NMR: Nuclear magnetic resonance; LC–MS: Liquid chromatography–mass spectrometry; ESI-MS: Electrospray ionization–tandem mass spectrometry SM: Sphingomyelin; HETE: Hydroeicosatetraenoic acid; HODE: Hydroxyoctadecadienoic acids; S1P: Sphingosine-1-phosphate; PE: Phosphatidylethanolamines; PI: Phosphatidylinositols.

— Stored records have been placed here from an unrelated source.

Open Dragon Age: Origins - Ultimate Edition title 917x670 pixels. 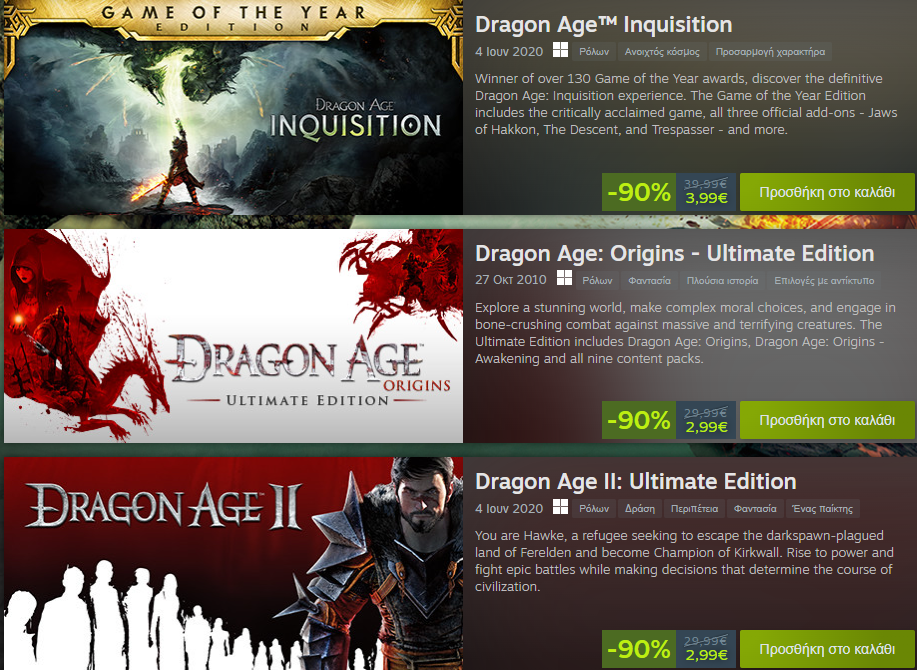pyautogui.click(x=674, y=253)
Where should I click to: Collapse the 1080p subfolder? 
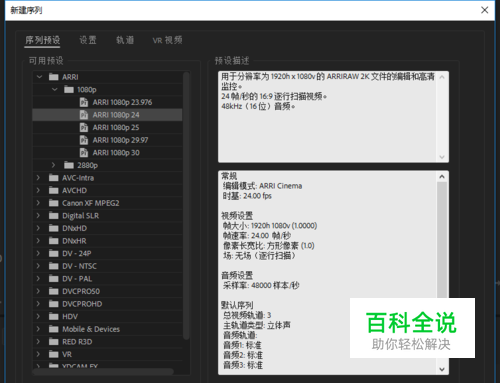click(x=55, y=89)

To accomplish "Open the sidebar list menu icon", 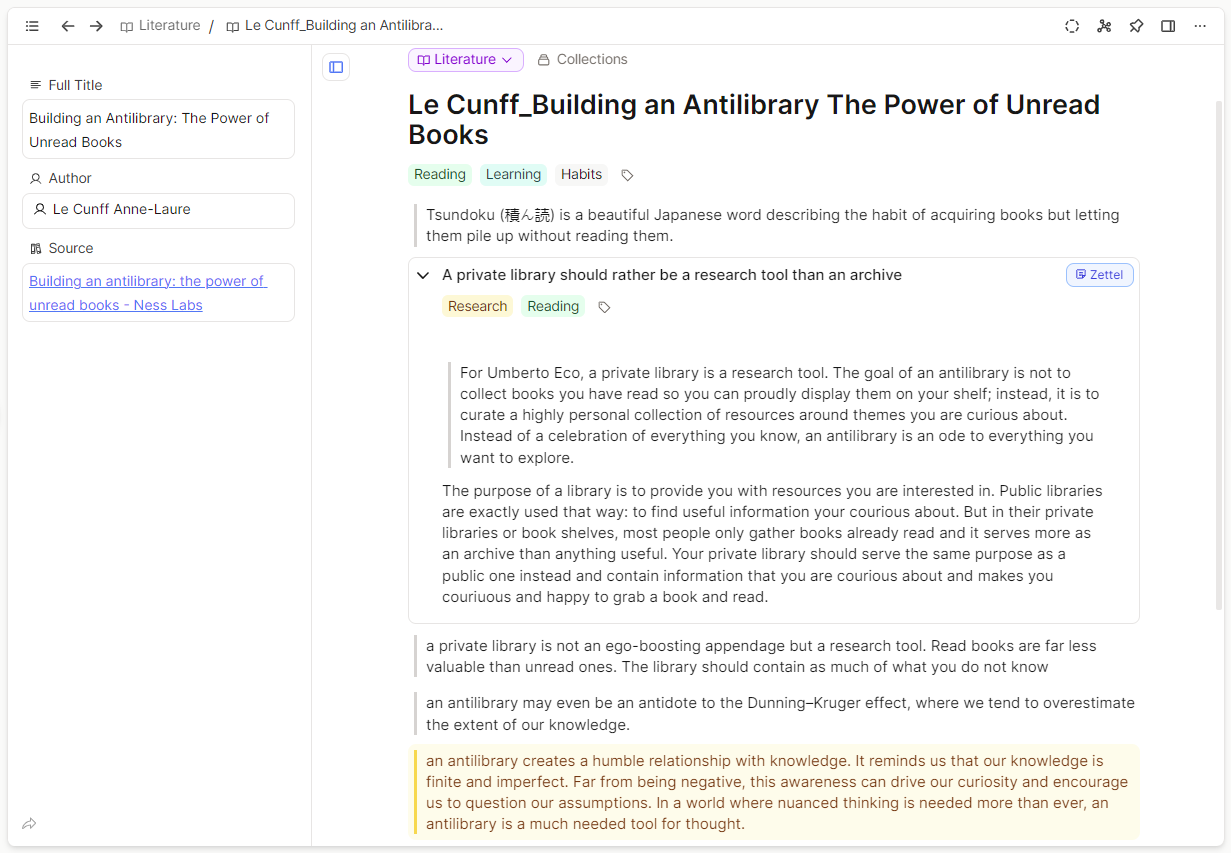I will [x=32, y=26].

6.1. Findings and Potential Mechanisms

Based on the eight studies, higher TAGs, lower PUFAs, lower phospholipids, and lower sphingomyelin (SM) in HDLs may be associated with higher risks of CHD and type 2 diabetes (T2D), although it is unknown whether the associations are confounded by HDL-c. As consistently shown in two studies, a lower HDL-c, a risk factor of CHD, was associated with higher TAGs, lower PUFAs, lower LPC, and lower SM in HDLs [51,52]. Another study found that, compared to participants without CHD or at the initial stages of CHD, participants with severe CHD had higher levels of SFA chains in both HDL and non-HDL particles, lower levels of PC and SM in HDL particles, and lower levels of PUFA in non-HDL particles [60]. Additionally, two studies showed that lower levels of PC-plasmalogens were associated with a higher risk of CHD, particularly acute CHD [63,64]. Plasmalogens contain a vinyl ether-linked alkyl chain at the sn-1 position of the glycerol backbone and a polyunsaturated fatty acyl chain at the sn-2 position. Plasmalogens play an important role in reverse cholesterol transport, and plasmalogen-deficient cells showed impairment in cholesterol transport from the cell surface to the endoplasmic reticulum [67,68]. Furthermore, plasmalogens have been shown to prevent the oxidation of cholesterol in phospholipid bilayers [69].

6.2. Limitations

Previous studies found that differences in HDL lipid composition were associated with CVD outcomes, showing the promising application of lipoproteins’ lipidomics in CVD prevention and prediction. However, the number of studies remains limited, and the available studies included very small numbers of participants. The quality of these studies is also a concern, given that they used case–control or cross-sectional designs in hospital settings, and most of them did not adjust for HDL-c or LDL-c or correct for multiple testing. These limitations show the importance of conducting high-quality epidemiological studies to better understand how lipids within lipoproteins are associated with CVD outcomes.

7. Conclusions

In conclusion, by summarizing previous publications on lipidomics and CVD outcomes, our review shows that lipidomics of lipoproteins to identify lipid association with CVD risk is an important research direction. Lipidomics will allow us to better understand how the identified lipid metabolites are associated with the risk of CVD and provide the opportunity to identify novel lipid biomarkers of CVD in HDLs and LDLs independent of HDL-c and LDL-c. The well-developed lipidomic techniques show the feasibility of this exciting research direction, and the lack of high-quality studies indicates that well-designed cohort studies are needed.